→ **Task to complete**: Copy each of the items below verbatim, line for line.

(Data entries)
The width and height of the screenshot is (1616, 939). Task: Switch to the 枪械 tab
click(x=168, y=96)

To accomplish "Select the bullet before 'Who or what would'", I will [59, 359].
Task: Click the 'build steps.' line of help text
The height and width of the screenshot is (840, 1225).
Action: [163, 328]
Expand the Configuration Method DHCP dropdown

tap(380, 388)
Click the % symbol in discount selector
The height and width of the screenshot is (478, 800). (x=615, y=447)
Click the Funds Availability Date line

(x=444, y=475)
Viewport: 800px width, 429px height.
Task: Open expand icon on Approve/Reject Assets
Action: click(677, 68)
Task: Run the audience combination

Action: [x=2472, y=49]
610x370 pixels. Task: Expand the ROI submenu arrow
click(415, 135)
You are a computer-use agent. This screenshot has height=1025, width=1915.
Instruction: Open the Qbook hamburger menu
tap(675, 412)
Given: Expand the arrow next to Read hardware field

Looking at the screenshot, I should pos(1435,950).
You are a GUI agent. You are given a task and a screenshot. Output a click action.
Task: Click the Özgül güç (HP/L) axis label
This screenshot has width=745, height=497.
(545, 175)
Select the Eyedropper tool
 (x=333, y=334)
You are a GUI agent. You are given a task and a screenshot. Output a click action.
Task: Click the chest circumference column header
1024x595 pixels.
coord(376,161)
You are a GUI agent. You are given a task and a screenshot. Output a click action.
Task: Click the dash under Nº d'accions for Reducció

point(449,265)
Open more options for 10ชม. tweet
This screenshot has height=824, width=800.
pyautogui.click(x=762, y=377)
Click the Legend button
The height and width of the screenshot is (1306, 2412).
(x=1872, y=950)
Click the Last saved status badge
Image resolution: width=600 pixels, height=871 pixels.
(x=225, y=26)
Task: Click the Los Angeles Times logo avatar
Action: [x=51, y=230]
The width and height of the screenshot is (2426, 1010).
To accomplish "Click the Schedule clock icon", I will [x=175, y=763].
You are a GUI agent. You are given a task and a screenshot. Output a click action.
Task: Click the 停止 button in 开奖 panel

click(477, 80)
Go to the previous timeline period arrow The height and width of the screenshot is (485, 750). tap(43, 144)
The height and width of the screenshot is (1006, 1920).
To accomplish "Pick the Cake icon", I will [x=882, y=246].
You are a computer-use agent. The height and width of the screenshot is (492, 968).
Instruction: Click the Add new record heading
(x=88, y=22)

→ **Exercise result**:
The width and height of the screenshot is (1616, 939). Task: Switch to the 枪械 tab
click(x=168, y=96)

To accomplish "Select the bullet before 'Who or what would'", I will [59, 359].
Task: Click the 'build steps.' line of help text
The height and width of the screenshot is (840, 1225).
Action: [163, 328]
Expand the Configuration Method DHCP dropdown

tap(380, 388)
Click the % symbol in discount selector
The height and width of the screenshot is (478, 800). (x=615, y=447)
Click the Funds Availability Date line

(x=444, y=475)
Viewport: 800px width, 429px height.
Task: Open expand icon on Approve/Reject Assets
Action: click(677, 68)
Task: Run the audience combination

Action: [x=2472, y=49]
610x370 pixels. Task: Expand the ROI submenu arrow
click(415, 135)
You are a computer-use agent. This screenshot has height=1025, width=1915.
Instruction: Open the Qbook hamburger menu
tap(675, 412)
Given: Expand the arrow next to Read hardware field

Looking at the screenshot, I should pos(1435,950).
You are a GUI agent. You are given a task and a screenshot. Output a click action.
Task: Click the Özgül güç (HP/L) axis label
This screenshot has width=745, height=497.
(545, 175)
Select the Eyedropper tool
 (x=333, y=334)
You are a GUI agent. You are given a task and a screenshot. Output a click action.
Task: Click the chest circumference column header
1024x595 pixels.
coord(376,161)
You are a GUI agent. You are given a task and a screenshot. Output a click action.
Task: Click the dash under Nº d'accions for Reducció

point(449,265)
Open more options for 10ชม. tweet
This screenshot has height=824, width=800.
pyautogui.click(x=762, y=377)
Click the Legend button
The height and width of the screenshot is (1306, 2412).
(x=1872, y=950)
Click the Last saved status badge
Image resolution: width=600 pixels, height=871 pixels.
(x=225, y=26)
Task: Click the Los Angeles Times logo avatar
Action: [x=51, y=230]
The width and height of the screenshot is (2426, 1010).
To accomplish "Click the Schedule clock icon", I will [x=175, y=763].
You are a GUI agent. You are given a task and a screenshot. Output a click action.
Task: Click the 停止 button in 开奖 panel

click(477, 80)
Go to the previous timeline period arrow The height and width of the screenshot is (485, 750). tap(43, 144)
The height and width of the screenshot is (1006, 1920).
To accomplish "Pick the Cake icon", I will [x=882, y=246].
You are a computer-use agent. The height and width of the screenshot is (492, 968).
Instruction: Click the Add new record heading
(x=88, y=22)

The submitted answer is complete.